▸ **Source excerpt**
* START *
# Process Raw Data

In this notebook, I'll process the raw metadata associated with photographs for each of the seven continents from the last nine year (2015-2024) downloaded from the [Macaulay library](https://search.macaulaylibrary.org/catalog?view=list). 

In [63]:
import os
import pandas as pd
import altair as alt
alt.data_transformers.disable_max_rows()

DataTransformerRegistry.enable('default')

Import the raw data and combine into a single dataset containing photographs from each continent.

In [64]:
data = "../data/raw/"
all_records_df = pd.concat([
    pd.read_csv(os.path.join(data, filename)).assign(
        continent=filename[:-4].replace('-', ' ').title()
    )
    for filename in os.listdir(data)
], ignore_index=True)

## Filter the raw data

We only need a few important columns containing species info, date, and photographer. We want to make sure we're getting *good* photos that are rated by *enough* people. Finally, we only want one photo for each photographer. It's unlikely that the same photographer will use multiple cameras. Professionals, maybe. We sure aren't.

In [65]:
# Keep only the relevant columns and rename them
columns_to_keep={
    "ML Catalog Number": "catalog_number",
    "Common Name": "common_name",
    "Scientific Name": "scientific_name",
    "Recordist": "photographer",
    "Date": "date",
    "Year": "year",
    "Average Community Rating": "rating",
    "Number of Ratings": "num_ratings",
    "continent": "location"
}

all_records_df = (
    all_records_df[[col for col in columns_to_keep.keys()]]
    .rename(columns=columns_to_keep)
)

In [80]:
# Filter to keep the best photos from each photographer
min_rating = 4
min_num_ratings = 20
top_records_df = (all_records_df
    .query(f'rating > {min_rating}')
    .query(f'num_ratings > {min_num_ratings}')
    .sort_values('rating', ascending=False)
    .drop_duplicates(subset='photographer') 
)

## Examine the filtered data

**How well is each continent represented?** How many species do we have represented?

In [84]:
alt.Chart(top_records_df).mark_bar().encode(
    x='location',
    y='count()',
    color='location'
).properties(
    title='Number of top-rated photos per continent',
    width=250,
    height=250
).configure_axis(
    labelFontSize=12,
    titleFontSize=14
).configure_title(
    fontSize=16
)

Unsurprisingly, North America is overrepresented and Africa and Antarctica are underrepresented. That's not necessarily a bad thing. Africa and Antarctica will probably over-index towards professionals and the very wealthy. I'm neither of those.

**What about species diversity?** It's not *that* important, but I'm curious how well this dataset represents bird diversity. It's much easier to get a 5-star photo of a duck than a warbler. We don't want to enrich for slow, fearless birds.

In [107]:
# Calculate species counts
species_counts = top_records_df['common_name'].value_counts().reset_index()
* END *
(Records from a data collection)
* START *
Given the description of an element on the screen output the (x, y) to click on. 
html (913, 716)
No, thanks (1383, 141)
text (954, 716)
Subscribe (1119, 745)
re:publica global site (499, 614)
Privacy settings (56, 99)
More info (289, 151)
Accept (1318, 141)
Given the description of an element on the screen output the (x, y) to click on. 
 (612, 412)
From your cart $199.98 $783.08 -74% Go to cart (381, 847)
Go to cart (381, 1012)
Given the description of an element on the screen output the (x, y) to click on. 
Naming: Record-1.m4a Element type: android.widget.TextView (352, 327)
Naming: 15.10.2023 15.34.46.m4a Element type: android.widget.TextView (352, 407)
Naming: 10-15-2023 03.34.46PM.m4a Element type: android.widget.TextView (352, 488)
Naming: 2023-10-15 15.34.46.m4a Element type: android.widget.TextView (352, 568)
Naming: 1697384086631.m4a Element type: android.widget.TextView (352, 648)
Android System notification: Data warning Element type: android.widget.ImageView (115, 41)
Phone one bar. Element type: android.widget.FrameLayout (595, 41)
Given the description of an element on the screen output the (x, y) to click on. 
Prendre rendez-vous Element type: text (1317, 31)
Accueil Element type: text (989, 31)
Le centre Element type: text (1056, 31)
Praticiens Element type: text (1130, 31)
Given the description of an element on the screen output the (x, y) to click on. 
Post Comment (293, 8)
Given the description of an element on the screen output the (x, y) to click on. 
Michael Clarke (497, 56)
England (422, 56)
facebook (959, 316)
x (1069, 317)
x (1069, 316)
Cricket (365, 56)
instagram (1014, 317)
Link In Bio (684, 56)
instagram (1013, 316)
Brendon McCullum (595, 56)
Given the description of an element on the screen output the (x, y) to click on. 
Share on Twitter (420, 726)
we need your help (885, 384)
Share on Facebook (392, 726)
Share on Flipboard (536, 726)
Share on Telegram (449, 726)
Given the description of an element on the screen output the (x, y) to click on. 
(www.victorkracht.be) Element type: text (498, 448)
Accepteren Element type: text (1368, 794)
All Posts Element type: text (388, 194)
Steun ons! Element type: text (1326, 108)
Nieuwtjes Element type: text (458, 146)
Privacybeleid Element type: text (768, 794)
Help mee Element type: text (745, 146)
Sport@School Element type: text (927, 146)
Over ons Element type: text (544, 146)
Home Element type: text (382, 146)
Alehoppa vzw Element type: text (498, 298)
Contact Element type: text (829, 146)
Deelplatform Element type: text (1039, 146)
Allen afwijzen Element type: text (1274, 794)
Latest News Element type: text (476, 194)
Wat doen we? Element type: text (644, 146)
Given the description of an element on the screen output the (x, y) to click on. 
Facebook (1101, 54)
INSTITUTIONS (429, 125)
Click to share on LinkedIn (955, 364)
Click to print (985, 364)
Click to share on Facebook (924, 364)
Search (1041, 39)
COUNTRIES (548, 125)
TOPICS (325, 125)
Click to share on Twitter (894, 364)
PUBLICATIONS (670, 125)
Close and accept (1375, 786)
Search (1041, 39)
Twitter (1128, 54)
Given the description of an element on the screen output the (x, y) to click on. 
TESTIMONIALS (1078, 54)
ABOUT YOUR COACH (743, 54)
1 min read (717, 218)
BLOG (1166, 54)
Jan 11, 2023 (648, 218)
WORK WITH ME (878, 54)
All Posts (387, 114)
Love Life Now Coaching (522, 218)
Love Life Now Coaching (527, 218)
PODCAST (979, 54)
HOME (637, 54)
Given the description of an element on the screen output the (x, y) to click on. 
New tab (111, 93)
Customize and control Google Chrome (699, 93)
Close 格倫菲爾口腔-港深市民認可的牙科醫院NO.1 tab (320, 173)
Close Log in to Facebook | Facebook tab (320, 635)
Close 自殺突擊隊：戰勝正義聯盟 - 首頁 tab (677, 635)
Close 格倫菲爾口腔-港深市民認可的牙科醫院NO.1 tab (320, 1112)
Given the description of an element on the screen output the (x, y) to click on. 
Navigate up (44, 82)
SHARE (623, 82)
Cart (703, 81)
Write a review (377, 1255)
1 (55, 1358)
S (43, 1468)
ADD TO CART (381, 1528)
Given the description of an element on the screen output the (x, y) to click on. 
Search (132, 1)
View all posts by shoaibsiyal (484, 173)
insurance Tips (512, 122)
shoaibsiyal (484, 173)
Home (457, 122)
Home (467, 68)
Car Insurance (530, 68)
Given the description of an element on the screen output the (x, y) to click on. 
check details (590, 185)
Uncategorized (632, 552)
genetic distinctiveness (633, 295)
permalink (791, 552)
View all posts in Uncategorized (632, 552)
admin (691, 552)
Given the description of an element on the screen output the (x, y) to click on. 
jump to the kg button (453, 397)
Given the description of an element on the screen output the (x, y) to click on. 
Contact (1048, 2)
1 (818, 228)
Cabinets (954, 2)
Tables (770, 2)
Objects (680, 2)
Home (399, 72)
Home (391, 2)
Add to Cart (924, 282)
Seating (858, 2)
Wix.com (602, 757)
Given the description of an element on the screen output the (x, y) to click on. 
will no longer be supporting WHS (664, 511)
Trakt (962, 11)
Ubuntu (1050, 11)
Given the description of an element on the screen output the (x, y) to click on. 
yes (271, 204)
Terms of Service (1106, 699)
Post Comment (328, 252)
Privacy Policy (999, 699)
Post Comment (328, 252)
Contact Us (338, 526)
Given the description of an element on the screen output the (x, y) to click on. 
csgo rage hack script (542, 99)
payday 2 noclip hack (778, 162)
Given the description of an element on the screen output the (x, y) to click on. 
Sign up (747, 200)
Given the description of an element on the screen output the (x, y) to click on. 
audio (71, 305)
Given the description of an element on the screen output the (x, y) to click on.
* END *
▸ **Goals**
1. Lay out the entries as a JSON list of strings, one string per line and no blank lines, starting at the first line of the entries and ending at the line that contains "Naming: 1697384086631.m4a Element".
2. Proceed with the notebook on processing raw bird photo metadata, picking up right after its last line.

▸ **Task-by-task outputs**
1.
[
  "Given the description of an element on the screen output the (x, y) to click on. ",
  "html (913, 716)",
  "No, thanks (1383, 141)",
  "text (954, 716)",
  "Subscribe (1119, 745)",
  "re:publica global site (499, 614)",
  "Privacy settings (56, 99)",
  "More info (289, 151)",
  "Accept (1318, 141)",
  "Given the description of an element on the screen output the (x, y) to click on. ",
  " (612, 412)",
  "From your cart $199.98 $783.08 -74% Go to cart (381, 847)",
  "Go to cart (381, 1012)",
  "Given the description of an element on the screen output the (x, y) to click on. ",
  "Naming: Record-1.m4a Element type: android.widget.TextView (352, 327)",
  "Naming: 15.10.2023 15.34.46.m4a Element type: android.widget.TextView (352, 407)",
  "Naming: 10-15-2023 03.34.46PM.m4a Element type: android.widget.TextView (352, 488)",
  "Naming: 2023-10-15 15.34.46.m4a Element type: android.widget.TextView (352, 568)",
  "Naming: 1697384086631.m4a Element type: android.widget.TextView (352, 648)"
]

2.
species_counts.columns = ['common_name', 'count']

# Create a selection for the count filter
count_filter = alt.binding_range(min=1, max=int(species_counts['count'].max()), step=1, name='Minimum Count: ')
count_selector = alt.param(name='CountThreshold', value=5, bind=count_filter)

# Create the chart with the filter
alt.Chart(species_counts).transform_filter(
    alt.datum.count >= count_selector
).mark_bar().encode(
    x=alt.X("common_name:N", title="Scientific Name", sort='-y'),
    y=alt.Y('count:Q', title='Number of Observations'),
    tooltip=[
        alt.Tooltip('common_name:N', title='Species'),
        alt.Tooltip('count:Q', title='Observations')
    ]
).properties(
    title="Representation of Bird Species in the Dataset",
    width=1000,
    height=500
).add_params(count_selector)

It's basically the usual suspects: owls, hummingbirds, shorebirds, and various other photogenic birds. I don't think it makes much sense to filter these out. They represent exactly the birds I'd love to have a great photo of!

**Finally, how well is each year represented?** I don't want to bias for only the newest equipment.

In [110]:
# Transform year into a string
top_records_df['year'] = top_records_df['year'].astype(str)

alt.Chart(top_records_df).mark_bar().encode(
    x='year',
    y='count()',
    color='location'
).properties(
    title='Number of top-rated photos per year',
    width=250,
    height=250
).configure_axis(
    labelFontSize=12,
    titleFontSize=14
).configure_title(
    fontSize=16
)

Earlier years are less represented, but that's not so unexpected. In total, we've got ~3,000 top rated photographs. The next step is to get the equipment metadata associated with each photo. This might be tricky, and will require scraping the web.

In [111]:
os.mkdir('../data/processed')
top_records_df.to_csv('../results/top_records.csv', index=False)